4 febbraio 2009 – Una mucca che non sia un “numero”, ovvero a cui sia stato dato un nome e che venga trattata con attenzione e riguardo, produce più latte di una trattata altrimenti. Ancora una volta una ricerca scientifica attesta la superiorità degli allevamenti tradizionali e rurali nei confronti di quelli industriali.
Lo ha appurato il team di ricercatori dell’Università di Newcastle (Gran Bretagna) guidato dai professori Catherine Douglas e Peter Rowlinson, al termine di un lungo e approfondito studio che è stato pubblicato sull’ultimo numero della rivista accademica Anthrozoos.
Il lavoro ha rivelato quindi che una conduzione “all’antica” dell’allevamento può portare ad un aumento medio delle rese pari a 285 litri annui per capo, vale a dire a un litro circa al giorno in più da ciascuna mucca.
L’articolo racconta che – al di là del nome attribuito ad ogni singolo animale – la sostanza cambi in ragione di un rapporto individuale, e non di gruppo, con l’allevatore. «Proprio come gli esseri umani, gli animali rispondono meglio ad un contatto personale che impersonale», spiega la dottoressa Douglas, che lavora alla Scuola di Agricoltura, Cibo e Sviluppo Rurale dell’Università, «e questo le rende evidentemente più “felici” e rilassate».

### Domande da svolgere:
1 > Traduci in inglese questa frase del brano sulle mucche da latte: "Il lavoro ha rivelato quindi che una conduzione “all’antica” dell’allevamento può portare ad un aumento medio delle rese pari a 285 litri annui per capo, vale a dire a un litro circa al giorno in più da ciascuna mucca."
2 > Secondo il brano sulle mucche da latte, su quale rivista accademica è uscito lo studio?
3 > Per favore, porta avanti il brano sulle mucche da latte partendo dopo la sua ultima frase.

Voci di dati memorizzate
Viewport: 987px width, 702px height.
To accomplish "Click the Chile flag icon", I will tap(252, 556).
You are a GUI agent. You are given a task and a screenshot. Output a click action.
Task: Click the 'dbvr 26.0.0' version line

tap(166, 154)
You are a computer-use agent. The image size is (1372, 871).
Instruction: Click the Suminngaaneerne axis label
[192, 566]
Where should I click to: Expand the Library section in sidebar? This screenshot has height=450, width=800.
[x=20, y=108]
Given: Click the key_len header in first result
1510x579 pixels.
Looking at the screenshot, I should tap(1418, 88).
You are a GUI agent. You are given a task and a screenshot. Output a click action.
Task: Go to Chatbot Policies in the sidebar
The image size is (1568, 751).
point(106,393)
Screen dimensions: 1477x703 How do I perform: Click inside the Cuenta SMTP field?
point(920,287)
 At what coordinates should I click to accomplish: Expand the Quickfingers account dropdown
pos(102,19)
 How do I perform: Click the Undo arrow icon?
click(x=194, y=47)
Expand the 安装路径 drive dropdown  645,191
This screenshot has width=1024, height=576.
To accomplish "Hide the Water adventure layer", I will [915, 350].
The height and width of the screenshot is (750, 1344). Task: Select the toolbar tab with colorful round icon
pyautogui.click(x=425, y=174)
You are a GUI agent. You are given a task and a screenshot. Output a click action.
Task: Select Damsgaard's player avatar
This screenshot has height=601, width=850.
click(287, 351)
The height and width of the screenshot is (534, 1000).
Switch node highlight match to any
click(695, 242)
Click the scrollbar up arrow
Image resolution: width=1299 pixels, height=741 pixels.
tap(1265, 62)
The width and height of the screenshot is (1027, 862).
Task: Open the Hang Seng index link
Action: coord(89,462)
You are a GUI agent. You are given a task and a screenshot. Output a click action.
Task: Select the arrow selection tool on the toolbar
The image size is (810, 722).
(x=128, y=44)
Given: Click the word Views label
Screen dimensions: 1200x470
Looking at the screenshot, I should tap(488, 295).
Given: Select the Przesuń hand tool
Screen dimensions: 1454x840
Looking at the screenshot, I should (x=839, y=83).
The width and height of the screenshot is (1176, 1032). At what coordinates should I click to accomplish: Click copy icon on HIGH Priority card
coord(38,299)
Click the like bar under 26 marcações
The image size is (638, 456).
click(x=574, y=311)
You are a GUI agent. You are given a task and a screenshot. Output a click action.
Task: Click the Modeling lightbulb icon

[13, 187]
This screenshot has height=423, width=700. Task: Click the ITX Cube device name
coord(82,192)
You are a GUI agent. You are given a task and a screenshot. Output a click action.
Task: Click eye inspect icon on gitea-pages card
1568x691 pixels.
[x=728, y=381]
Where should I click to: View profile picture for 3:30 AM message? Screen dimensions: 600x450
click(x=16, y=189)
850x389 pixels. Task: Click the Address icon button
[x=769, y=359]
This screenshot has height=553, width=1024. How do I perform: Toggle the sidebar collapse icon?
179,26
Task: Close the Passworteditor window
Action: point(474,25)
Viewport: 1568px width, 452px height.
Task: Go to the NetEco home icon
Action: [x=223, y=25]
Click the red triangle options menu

### Risposte per compito:
1 > The work therefore revealed that running a farm the "old-fashioned" way can lead to an average increase in yield of 285 liters a year per head, that is, about one extra liter a day from each cow.

2 > Sulla rivista Anthrozoos.

3 >
«Instaurando un rapporto individuale con ogni singola mucca», precisa la Douglas, «chiamandola per nome e interagendo nel tempo durante la sua crescita si migliora il benessere dell’animale e la percezione che esso avrà degli esseri umani. Questo ha lo straordinario potere di incrementare la produzione di latte».
Lo studio condotto dal team dei professori Douglas e Rowlinson si è basato su un campione di 516 allevatori, che sono stati intervistati a proposito di come gli esseri umani possono influenzare la produttività, il comportamento e il benessere delle mucche da latte.
Il 46% degli intervistati ha dichiarato che le mucche nella propria azienda sono chiamate per nome, mentre il 66% ha affermato di essere in grado di riconoscerle una ad una all’interno della propria mandria. Il 48%, inoltre, è concorde nel ritenere che un contatto positivo con gli le persone induce le mucche ad avere una migliore attitudine alla mungitura. Al contrario, dicono gli interessati, la paura degli esseri umani è in genere accompagnata da una bassa produzione di latte.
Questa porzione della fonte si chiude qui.